I want to say two things in conclusion to the hon. Member for Stechford. The first is this. He seemed to suggest that there was some inconsistency between the line which the Treasury Bench has taken in the Budget debates and what was said by the President of the Board of Trade earlier. I have looked up that passage, and I do not think that is quite true. The sentence which the hon. Member for Stechford quoted was related particularly to the argument whether or not he should have suspended the investment allowance. If he will look at HANSARD he will find that the President of the Board of Trade said: To some extent these taxes do affect the demand on the metal-using industries. That is useful. And over the whole field less money becomes available to buy other goods and the general effect is a fall in the levels of consumption. But a reduction in the general level of demand is, I would emphasise, really essential to an expansion of our export trade."—[OFFICIAL REPORT, 27th October, 1955; Vol. 545, c. 416.] That is precisely the case which I have myself been trying to expound during these debates.

I am not in the least convinced by what the hon. Member for Stechford said today about the relation between the April Budget and the Budget which my right hon. Friend has just introduced. The object of this Budget, we have made perfectly plain, is to moderate the level of consumer demand. The object of the April Budget was to strengthen the longterm earning capacity of this nation. After all, a large proportion of the reliefs given in the April Budget went not to consumers but to companies.

Mr. Roy Jenkins

A certain amount of relief which was given to companies is to be taken back by this Budget by means of the increased Profits Tax. If the April Budget was designed to strengthen the earning capacity of companies, why is the Chancellor now weakening that earning capacity?

Sir E. Boyle

In his April Budget my right hon. Friend strengthened the future capacity of companies to increase their capital equipment and thus help to earn real wealth for this nation. We do not regret the measures now taken, as we believe that the present Budget is necessary as part of a general operation to eliminate inflation from our economy.

Mr. J. Grimond (Orkney and Shetland)

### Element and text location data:
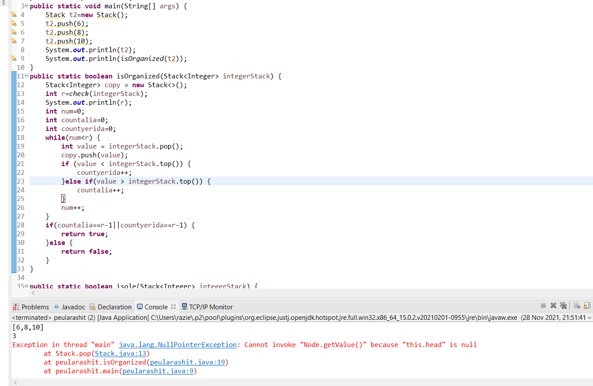The height and width of the screenshot is (386, 593).
Task: Toggle Scroll Lock in the Console toolbar
Action: point(587,306)
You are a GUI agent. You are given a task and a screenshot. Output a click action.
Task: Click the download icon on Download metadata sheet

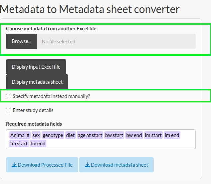(87, 165)
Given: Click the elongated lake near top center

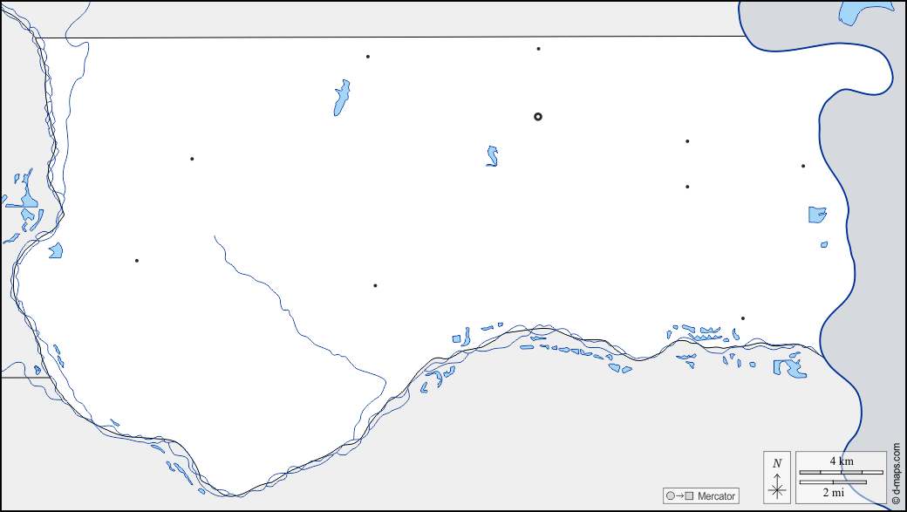Looking at the screenshot, I should pyautogui.click(x=341, y=98).
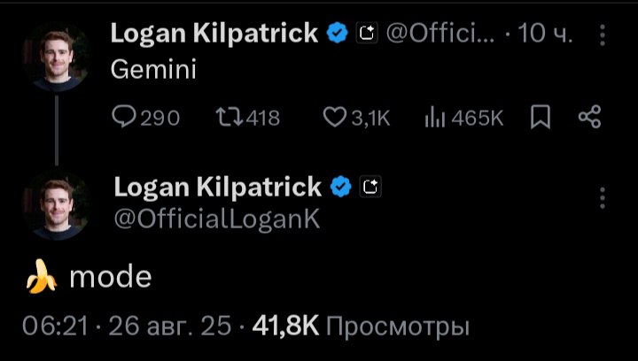Click the verified badge on the reply tweet
Image resolution: width=638 pixels, height=361 pixels.
point(341,187)
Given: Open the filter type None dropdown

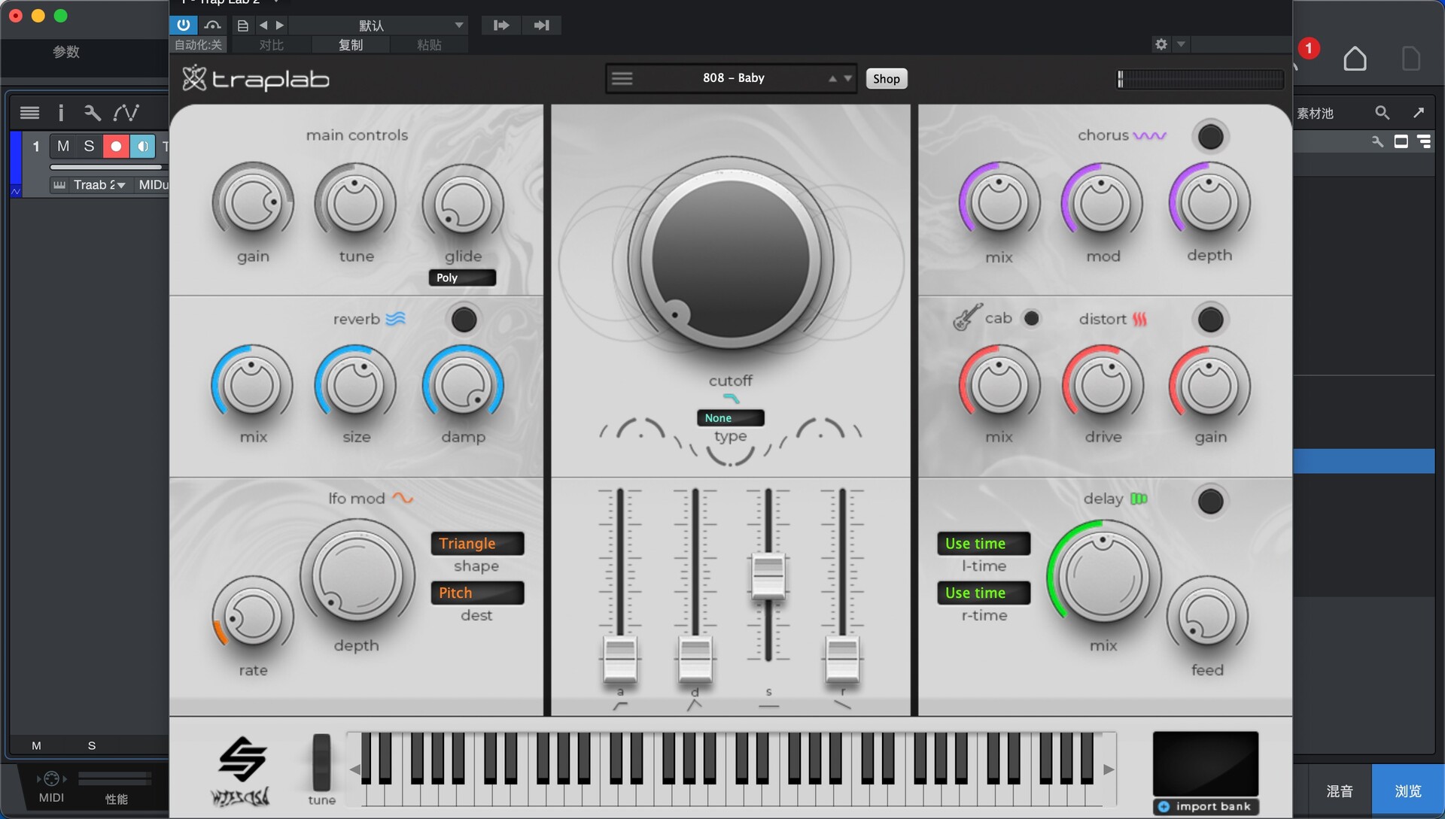Looking at the screenshot, I should point(730,417).
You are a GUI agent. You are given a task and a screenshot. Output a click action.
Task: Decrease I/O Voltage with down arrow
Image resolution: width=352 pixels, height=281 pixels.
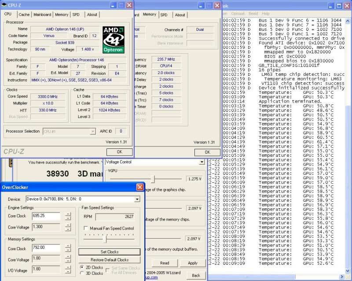[68, 271]
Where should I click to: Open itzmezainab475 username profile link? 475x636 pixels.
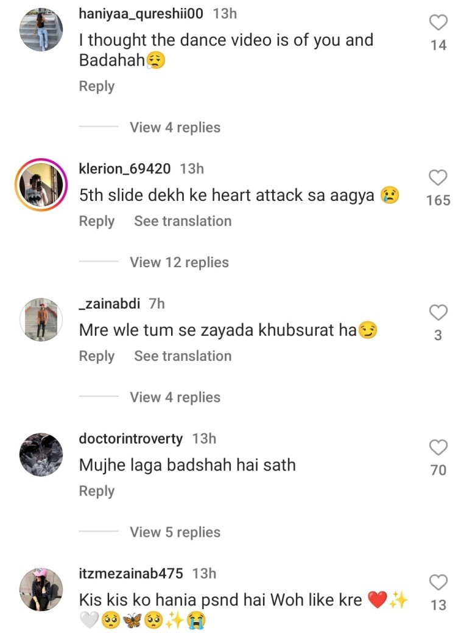pos(131,573)
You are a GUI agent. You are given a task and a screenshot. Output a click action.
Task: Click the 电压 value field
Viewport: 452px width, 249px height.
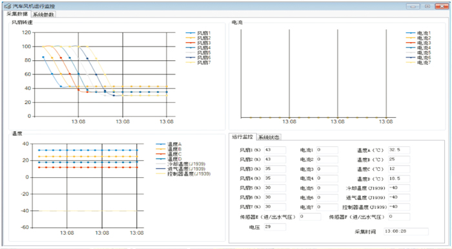(275, 227)
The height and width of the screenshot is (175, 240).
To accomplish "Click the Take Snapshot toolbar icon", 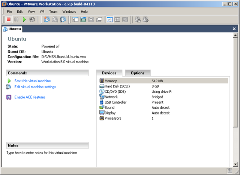I will pyautogui.click(x=47, y=19).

### PROBLEM:
In the debate excerpt, why does the speaker reject the suggestion about the relation between the April Budget and the newly introduced Budget? Answer in one to three sentences.

### TASK ANSWER:
The speaker says the two Budgets had different objects. The new one is meant to moderate the level of consumer demand, while the April Budget aimed to strengthen the nation's long-term earning capacity, since a large share of its reliefs went to companies rather than to consumers.